Figure 1. Wildtype p53 IHC pattern. Left panel, normal squamous mucosa has mostly 1–2+ and scattered 3+ nuclear positivity (brown) confined to the basal layer. Right panel, non-dysplastic Barrett’s mucosa has mostly 1+ and scattered 2–3+ nuclear positivity (brown) in crypt epithelium.

Figure 2. p53 IHC point mutation pattern. Left panel, Barrett’s LGD with 100% 3+ nuclear p53 positivity (brown) in crypt epithelial cells. Right panel, Barrett’s LGD (right of field) with 100% 2–3+ nuclear p53 positivity (brown).
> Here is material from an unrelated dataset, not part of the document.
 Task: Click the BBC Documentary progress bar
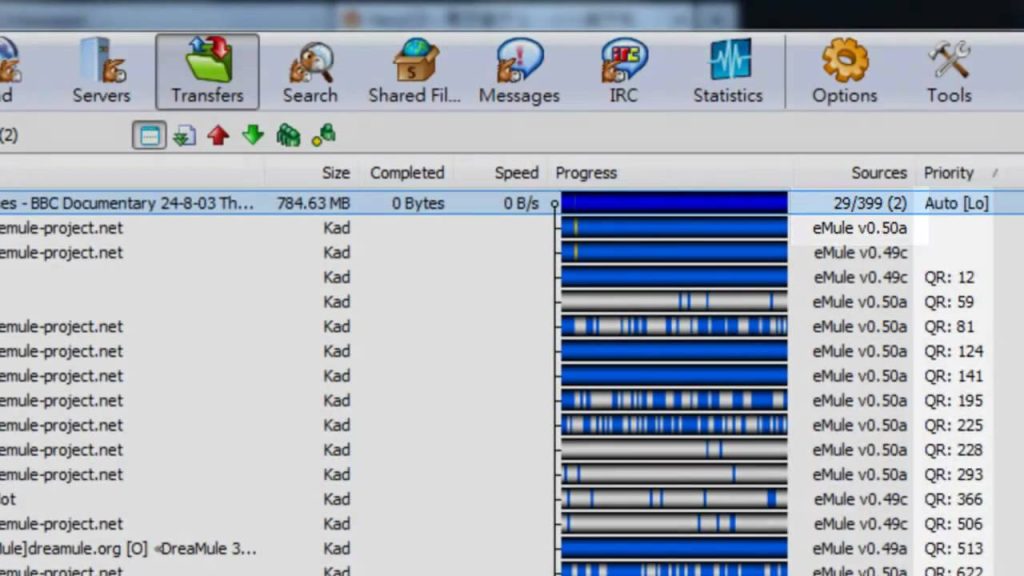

The patterns in both cases are indicative of underlying p53 point mutations.

 

Miraca Life Sciences pathologists are beginning to utilize p53 IHC in three different settings. In biopsies with a diagnosis of LGD or HGD, p53 mutation patterns may be used to indicate that a lesion has an increased risk of progression to HGD and/or EAC, and is therefore in need of more vigilant follow-up/management. In biopsies that are indefinite for dysplasia, the presence of a p53 mutation pattern may be used to identify those patients who, despite uncertain histology, are more likely to have a truly neoplastic process. And in biopsies that are thought to be negative for dysplasia, p53 IHC may assist in identification of very small microscopic foci of dysplasia that may have been otherwise missed by routine H&E examination (Figure 4), or perhaps identify that a patient might benefit from either closer observation and/or increased biopsy sampling at the next surveillance encounter. In each of these settings, p53 IHC may help generate a more accurate and clinically useful report. Analogous to other ancillary stains that pathologists utilize in the evaluation of GI biopsies, p53 IHC does not require a special order by the treating physician and is routinely reimbursed by Medicare and third-party insurance payers.

Figure 3. p53 IHC null mutation pattern. A single non-dysplastic Barrett’s crypt (center of field) has mostly 1+ and rare 2+ nuclear p53 positivity (brown). Surrounding Barrett’s LGD has no nuclear p53 positivity, indicative of an underlying null mutation involving p53.

Figure 4. Focal p53 IHC point mutation pattern. A single crypt and two small surface epithelial foci reveal 2–3+ nuclear p53 positivity (brown), consistent with point mutation pattern. Multiple additional deeper sections were obtained because of the p53 result, and a definite focus of LGD was diagnosed. p53 IHC may increase the sensitivity of detection of microscopic foci of LGD.

 

The GI pathology team at Miraca Life Sciences strives to provide the highest quality diagnoses and the most useful ancillary test results. The addition of p53 IHC provides an important advance in the quality of Barrett’s diagnoses by moving beyond traditional H&E diagnostics. We are optimistic that this will be the first of many Barrett’s innovations that our team will utilize in improving the care of our patients.
– Mark Redston, MD, Director of GI Molecular Pathology

Reference

  1. Curvers WL et al. Low-grade dysplasia in Barrett’s esophagus: overdiagnosed and underestimated.American Journal of Gastroenterology. 2010;105:1523-30.